Objective: The Wannan Black pig is a typical Chinese indigenous, disease-resistant pig breed with high fertility, and a crude-feed tolerance that has been bred by artificial selection in the south of Anhui province for a long time. However, genome variation, genetic relationships with other pig breeds, and domestication, remain poorly understood. Here, we focus on elucidating the genetic characteristics of the Wannan Black pig and identifying selection signatures during domestication and breeding. Methods: We identified the whole-genome variation in the Wannan Black pig and performed population admixture analyses to determine genetic relationships with other domesticated pig breeds and wild boars. Then, we identified the selection signatures between the Wannan Black pig and Asian wild boars in 100-kb windows sliding in 10 kb steps by using two approaches: the fixation index (F_ST) and π ratios.

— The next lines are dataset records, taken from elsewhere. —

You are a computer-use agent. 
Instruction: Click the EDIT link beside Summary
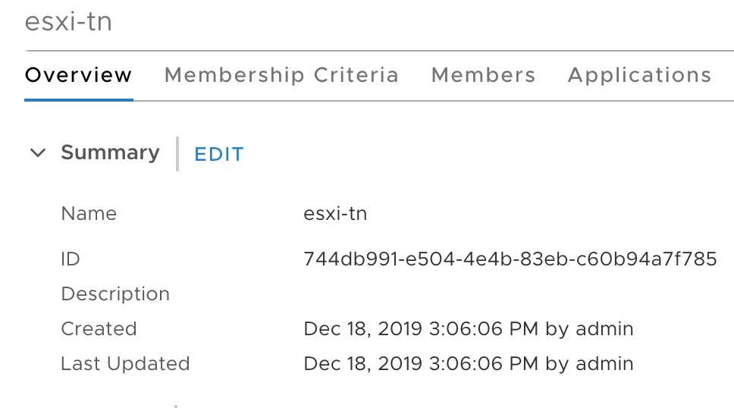pyautogui.click(x=219, y=154)
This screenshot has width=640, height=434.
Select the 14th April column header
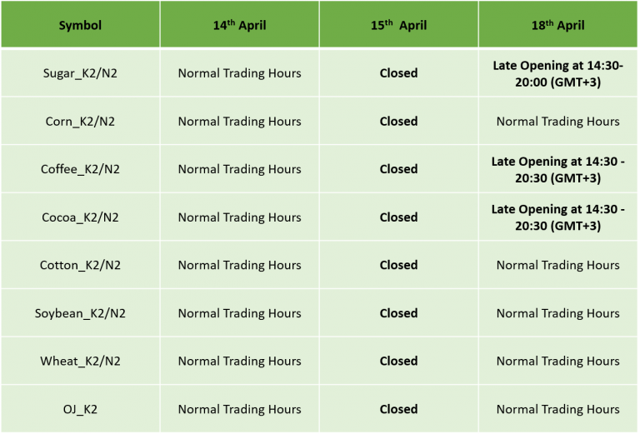coord(240,24)
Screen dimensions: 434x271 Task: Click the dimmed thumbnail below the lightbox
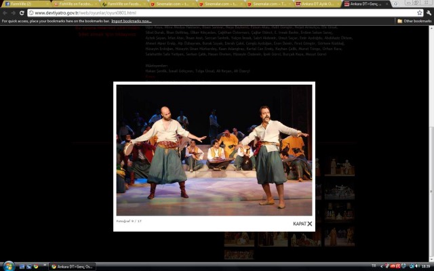click(x=239, y=238)
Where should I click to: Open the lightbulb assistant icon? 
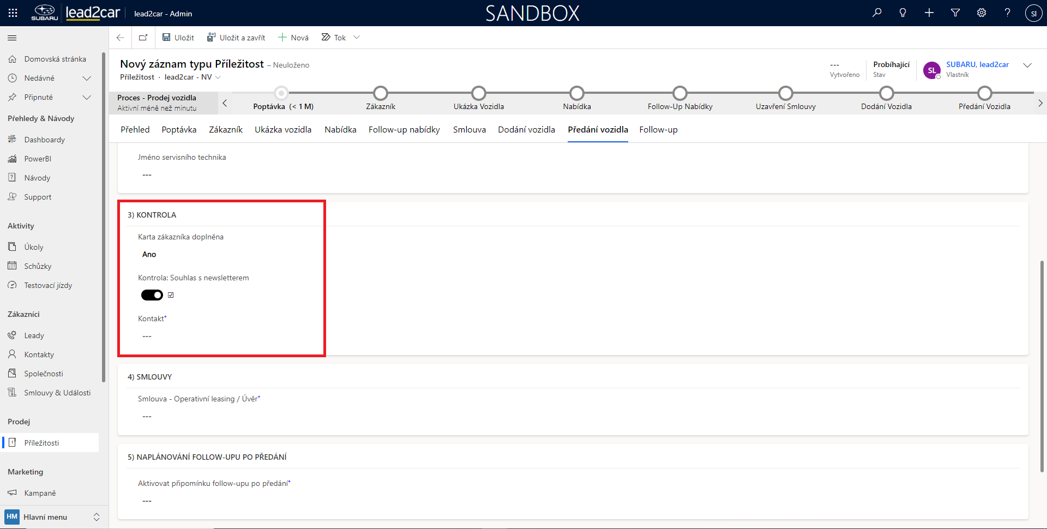[x=903, y=13]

Results: Resequencing the Wannan Black pig genome yielded 501.52 G of raw data. After calling single-nucleotide variants (SNVs) and insertions/deletions (InDels), we identified 21,316,754 SNVs and 5,067,206 InDels (2,898,582 inserts and 2,168,624 deletions). Additionally, we found genes associated with growth, immunity, and digestive functions. Conclusion: Our findings help in explaining the unique genetic and phenotypic characteristics of Wannan Black pigs, which in turn can be informative for future breeding programs of Wannan Black pigs.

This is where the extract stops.